The Extreme March-May 2012 Warm Anomaly Over the Eastern United States: Global Context and Multimodel Trend Analysis
Thomas R. Knutson, Fanrong Zeng, and Andrew T. Wittenberg. Journal: Bulletin of the American Meteorological Society (See pp. S13-S17 of this collection of studies on 2012 extremes).
The authors compared observations to model results, using 23 different CMIP5 models to simulate internal climate variability and the response to anthropogenic and natural forcing. The models were used to investigate the causes of the unusual warmth during March-May 2012 that occurred over the eastern U.S. The 20th century warming trend that was observed in this region is consistent with the CMIP5 multi-model ensemble results of All-Forcing runs but not consistent with model runs that did not include external forcing. The long-term trends in the models are predominantly due to anthropogenic forcing. Therefore, we interpret the extreme warmth of March-May 2012 over the eastern U.S. as very likely attributable, at least in part, to anthropogenic forcing. The CMIP5 models' central estimate of the contribution of anthropogenic forcing to the March-May 2012 anomaly is about 35% in terms of magnitude. Moreover, the model results suggest that the risk of a warm anomaly in the eastern U.S. as large as that seen in March-May 2012 has now increased by about a factor of 10 due to long-term climate warming—primarily anthropogenic in origin.

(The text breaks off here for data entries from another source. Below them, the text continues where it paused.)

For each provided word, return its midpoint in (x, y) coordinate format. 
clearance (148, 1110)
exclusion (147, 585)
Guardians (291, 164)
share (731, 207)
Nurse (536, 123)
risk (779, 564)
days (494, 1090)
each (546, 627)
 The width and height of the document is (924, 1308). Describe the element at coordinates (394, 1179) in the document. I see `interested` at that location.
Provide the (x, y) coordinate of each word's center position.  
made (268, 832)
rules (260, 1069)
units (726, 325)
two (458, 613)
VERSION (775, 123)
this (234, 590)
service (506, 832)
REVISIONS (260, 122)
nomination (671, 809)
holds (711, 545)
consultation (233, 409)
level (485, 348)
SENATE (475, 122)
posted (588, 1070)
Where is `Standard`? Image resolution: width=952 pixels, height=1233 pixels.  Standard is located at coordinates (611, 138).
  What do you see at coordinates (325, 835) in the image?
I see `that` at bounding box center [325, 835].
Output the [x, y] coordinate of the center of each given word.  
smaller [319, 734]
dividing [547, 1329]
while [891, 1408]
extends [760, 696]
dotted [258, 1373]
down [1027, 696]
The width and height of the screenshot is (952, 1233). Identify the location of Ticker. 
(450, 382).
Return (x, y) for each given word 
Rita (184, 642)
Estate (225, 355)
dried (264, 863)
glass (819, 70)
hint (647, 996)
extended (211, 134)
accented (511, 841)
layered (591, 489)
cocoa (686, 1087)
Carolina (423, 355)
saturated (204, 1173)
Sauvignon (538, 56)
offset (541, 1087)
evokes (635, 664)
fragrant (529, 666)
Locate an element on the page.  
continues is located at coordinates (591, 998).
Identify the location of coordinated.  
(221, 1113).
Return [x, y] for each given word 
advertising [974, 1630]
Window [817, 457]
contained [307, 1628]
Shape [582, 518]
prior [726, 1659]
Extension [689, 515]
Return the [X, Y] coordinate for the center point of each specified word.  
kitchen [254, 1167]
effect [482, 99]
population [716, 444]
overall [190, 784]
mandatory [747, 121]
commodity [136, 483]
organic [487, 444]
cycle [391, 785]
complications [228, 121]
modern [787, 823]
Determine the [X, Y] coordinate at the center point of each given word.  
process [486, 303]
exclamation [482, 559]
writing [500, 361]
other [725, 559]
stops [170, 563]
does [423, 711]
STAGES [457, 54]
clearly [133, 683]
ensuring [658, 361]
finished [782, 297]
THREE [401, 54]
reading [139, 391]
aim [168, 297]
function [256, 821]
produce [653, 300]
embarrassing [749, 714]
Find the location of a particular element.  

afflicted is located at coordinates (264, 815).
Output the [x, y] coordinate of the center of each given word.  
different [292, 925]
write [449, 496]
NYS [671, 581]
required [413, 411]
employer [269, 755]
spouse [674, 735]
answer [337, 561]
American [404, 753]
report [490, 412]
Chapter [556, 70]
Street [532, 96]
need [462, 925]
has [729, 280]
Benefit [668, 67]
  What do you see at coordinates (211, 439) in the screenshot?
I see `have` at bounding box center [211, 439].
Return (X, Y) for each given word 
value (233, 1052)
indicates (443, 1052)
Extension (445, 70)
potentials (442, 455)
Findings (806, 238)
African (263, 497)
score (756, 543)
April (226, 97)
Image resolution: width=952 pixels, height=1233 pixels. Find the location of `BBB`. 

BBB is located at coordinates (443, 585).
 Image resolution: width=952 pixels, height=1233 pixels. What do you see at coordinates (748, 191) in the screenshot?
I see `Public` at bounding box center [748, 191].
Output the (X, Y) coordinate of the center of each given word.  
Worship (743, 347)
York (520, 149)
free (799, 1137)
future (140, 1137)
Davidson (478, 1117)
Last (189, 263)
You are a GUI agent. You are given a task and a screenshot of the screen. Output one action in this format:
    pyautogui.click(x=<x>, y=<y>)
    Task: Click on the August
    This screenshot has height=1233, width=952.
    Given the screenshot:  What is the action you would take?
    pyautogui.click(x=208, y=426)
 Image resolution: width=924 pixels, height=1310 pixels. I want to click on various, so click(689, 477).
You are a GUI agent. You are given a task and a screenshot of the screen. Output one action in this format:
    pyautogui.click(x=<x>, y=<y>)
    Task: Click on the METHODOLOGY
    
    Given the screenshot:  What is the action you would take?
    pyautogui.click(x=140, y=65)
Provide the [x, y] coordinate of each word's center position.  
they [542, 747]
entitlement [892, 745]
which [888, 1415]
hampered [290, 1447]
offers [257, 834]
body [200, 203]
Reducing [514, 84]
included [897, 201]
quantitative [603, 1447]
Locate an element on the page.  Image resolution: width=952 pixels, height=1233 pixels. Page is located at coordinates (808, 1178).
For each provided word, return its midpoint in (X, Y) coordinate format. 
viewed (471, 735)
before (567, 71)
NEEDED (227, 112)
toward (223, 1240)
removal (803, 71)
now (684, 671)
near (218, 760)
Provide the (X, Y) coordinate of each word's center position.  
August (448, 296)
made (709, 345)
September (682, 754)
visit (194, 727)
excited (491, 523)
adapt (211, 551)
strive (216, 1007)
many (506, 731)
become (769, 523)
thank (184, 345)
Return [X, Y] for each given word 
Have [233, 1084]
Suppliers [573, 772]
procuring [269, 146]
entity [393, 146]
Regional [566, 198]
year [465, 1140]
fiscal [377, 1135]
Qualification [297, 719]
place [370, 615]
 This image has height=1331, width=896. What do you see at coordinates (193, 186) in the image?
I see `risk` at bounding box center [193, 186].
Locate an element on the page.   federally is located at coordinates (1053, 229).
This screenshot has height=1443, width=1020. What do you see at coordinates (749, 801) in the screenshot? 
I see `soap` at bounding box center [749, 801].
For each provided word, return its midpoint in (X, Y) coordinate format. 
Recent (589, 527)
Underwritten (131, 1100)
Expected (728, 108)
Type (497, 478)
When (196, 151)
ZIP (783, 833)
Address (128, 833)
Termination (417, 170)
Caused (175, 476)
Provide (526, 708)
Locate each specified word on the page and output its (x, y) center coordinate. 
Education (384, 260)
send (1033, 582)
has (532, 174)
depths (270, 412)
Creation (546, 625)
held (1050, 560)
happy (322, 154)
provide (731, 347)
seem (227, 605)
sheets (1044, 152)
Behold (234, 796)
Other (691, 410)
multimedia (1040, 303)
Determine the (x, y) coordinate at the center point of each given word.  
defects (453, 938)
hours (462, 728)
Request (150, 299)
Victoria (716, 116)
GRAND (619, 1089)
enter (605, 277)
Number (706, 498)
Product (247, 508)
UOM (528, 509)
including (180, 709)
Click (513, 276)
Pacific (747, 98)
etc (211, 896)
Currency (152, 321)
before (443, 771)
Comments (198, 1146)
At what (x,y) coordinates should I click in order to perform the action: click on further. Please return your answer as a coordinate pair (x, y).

From a global perspective, extreme seasonal and annual mean temperatures during 2012 in different regions around the globe were very skewed toward warm extremes (6-13% of area), rather than cold extremes (1%). For this paper, we define extremes as warm or cold anomalies that rank first, second, or third in the historic record. The most prominent example of large-scale record seasonal warmth for 2012 occurred over the eastern U.S. during March-May.
To detect the eastern U.S. springtime warming trend and attribute it to primarily anthropogenic forcing, the authors used a multi-step attribution approach. This type of assessment first attributes an observed change in a variable of interest (in this case, seasonal mean temperature extremes) to a change in climate and/or environmental conditions (in this case, century long trends in seasonal mean temperatures), then makes a separate assessment of the causes of the long-term trend in seasonal mean temperatures.
A number of previous studies have pointed to the lack of a pronounced long-term warming trend over the eastern U.S. This study shows that at least for the region and season analyzed here, a long-term warming signal now appears to be detectable over the eastern U.S. (though interestingly still not for some of the individual grid points within the region).
Application of methodologies such as those described in the study can help policymakers and other stakeholders to interpret weather and climate events, such as extreme seasonal temperature anomalies, in the context of ongoing long-term climate warming.
There remains substantial uncertainty in the simulated internal variability, historical forcings, and climate sensitivity at the regional scale.